Advocates for legislation that would put limits on texting while driving have keenly anticipated the selection, since the chair of this committee will have significant influence over getting such a bill passed. Florida is one of just a handful of states that doesn't address using a cellphone while driving.
"I think we need to look at it. We should study it, we should look at what's happening in other states," Brandes said Wednesday afternoon about such laws. But he's somewhat skeptical of what he's seen and heard in those other states.
"In some instances, accidents have actually gone up because of these laws. Also I've seen where they're having a hard time enforcing these laws. So I think we need to be very careful about implementing these things, but we need to look at it."
One of the first bills filed for the 2013 legislative session comes from Sarasota state Sen. Nancy Detert. Her bill would fine drivers $30 for texting, but only if they're stopped for another violation. Although that's rather modest compared to other states when it comes to regulating cellphone usage in autos — states like New York and California only allow using hands-free phones while driving — Sen. Brandes said he's not sure about it.
"Georgia has a law very similar to the one being proposed, and they're having a very challenging time enforcing it," he said, adding that Detert's bill (being sponsored in the House by Sarasota's Doug Holder) is a secondary enforcement law. "They have to pull you over for speeding, and then have to determine that while you were speeding you were texting. And so, that's an incredibly challenging thing to do. It opens up a lot of cellphone privacy issues. So we have to be cautious, but we do have to look at it."

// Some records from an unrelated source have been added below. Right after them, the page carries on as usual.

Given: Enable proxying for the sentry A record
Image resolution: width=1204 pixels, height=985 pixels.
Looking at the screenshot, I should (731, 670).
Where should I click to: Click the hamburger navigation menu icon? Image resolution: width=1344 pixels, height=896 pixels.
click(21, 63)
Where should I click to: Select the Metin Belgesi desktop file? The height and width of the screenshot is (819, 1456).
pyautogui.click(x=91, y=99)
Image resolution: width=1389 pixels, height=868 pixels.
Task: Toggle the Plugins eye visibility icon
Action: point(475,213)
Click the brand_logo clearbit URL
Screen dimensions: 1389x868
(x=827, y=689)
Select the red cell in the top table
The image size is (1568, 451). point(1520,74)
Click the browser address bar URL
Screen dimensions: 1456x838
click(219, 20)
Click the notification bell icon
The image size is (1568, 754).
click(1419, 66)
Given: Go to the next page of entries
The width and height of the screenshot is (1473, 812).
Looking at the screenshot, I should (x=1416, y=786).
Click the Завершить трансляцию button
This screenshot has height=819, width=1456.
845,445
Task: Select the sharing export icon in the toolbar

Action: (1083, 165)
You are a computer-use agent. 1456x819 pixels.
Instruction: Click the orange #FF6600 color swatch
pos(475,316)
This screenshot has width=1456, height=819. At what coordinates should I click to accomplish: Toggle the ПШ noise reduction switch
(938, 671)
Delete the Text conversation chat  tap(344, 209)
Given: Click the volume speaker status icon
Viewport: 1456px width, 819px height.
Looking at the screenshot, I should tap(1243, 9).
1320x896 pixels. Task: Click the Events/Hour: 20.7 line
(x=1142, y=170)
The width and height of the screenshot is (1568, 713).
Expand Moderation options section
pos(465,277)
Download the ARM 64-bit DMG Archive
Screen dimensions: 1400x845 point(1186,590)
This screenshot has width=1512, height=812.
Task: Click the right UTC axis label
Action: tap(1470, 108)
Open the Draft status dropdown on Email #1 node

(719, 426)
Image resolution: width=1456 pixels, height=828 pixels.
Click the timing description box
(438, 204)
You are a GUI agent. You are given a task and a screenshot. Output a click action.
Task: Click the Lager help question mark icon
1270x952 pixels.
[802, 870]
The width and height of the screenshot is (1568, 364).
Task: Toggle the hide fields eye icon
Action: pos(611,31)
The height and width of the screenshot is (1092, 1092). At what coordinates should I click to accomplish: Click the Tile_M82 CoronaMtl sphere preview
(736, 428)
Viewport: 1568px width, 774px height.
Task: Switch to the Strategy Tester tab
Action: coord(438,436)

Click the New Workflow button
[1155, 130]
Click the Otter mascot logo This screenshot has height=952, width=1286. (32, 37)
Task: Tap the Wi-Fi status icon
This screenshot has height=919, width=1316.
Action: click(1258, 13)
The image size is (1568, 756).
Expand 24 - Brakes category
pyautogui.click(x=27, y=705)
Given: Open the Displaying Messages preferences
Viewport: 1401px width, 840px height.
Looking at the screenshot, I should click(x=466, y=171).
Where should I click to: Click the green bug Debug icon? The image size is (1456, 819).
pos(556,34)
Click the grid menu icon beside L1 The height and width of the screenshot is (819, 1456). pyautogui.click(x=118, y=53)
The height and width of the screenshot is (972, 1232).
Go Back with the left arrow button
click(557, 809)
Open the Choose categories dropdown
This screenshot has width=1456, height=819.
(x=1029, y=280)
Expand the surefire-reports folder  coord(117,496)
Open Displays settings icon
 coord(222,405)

Among other issues that Brandes said he looks forward to addressing is synchronized traffic light cameras. He also said it's important to invest in infrastructure, ports and highway systems, and what roads motorists need to pay to drive on.
"We're going to have conversations about some of our roads as well as what can be tolled, and what should not be tolled," he said.
He also expressed concerns about transportation gas taxes, as cars that get better fuel efficiency means less revenues for the state (as is the case at the national level, where the 18.4 federal tax hasn't changed in nearly two decades).
"Interesting challenging problems, but I look forward to taking them on in the next couple of years," he said.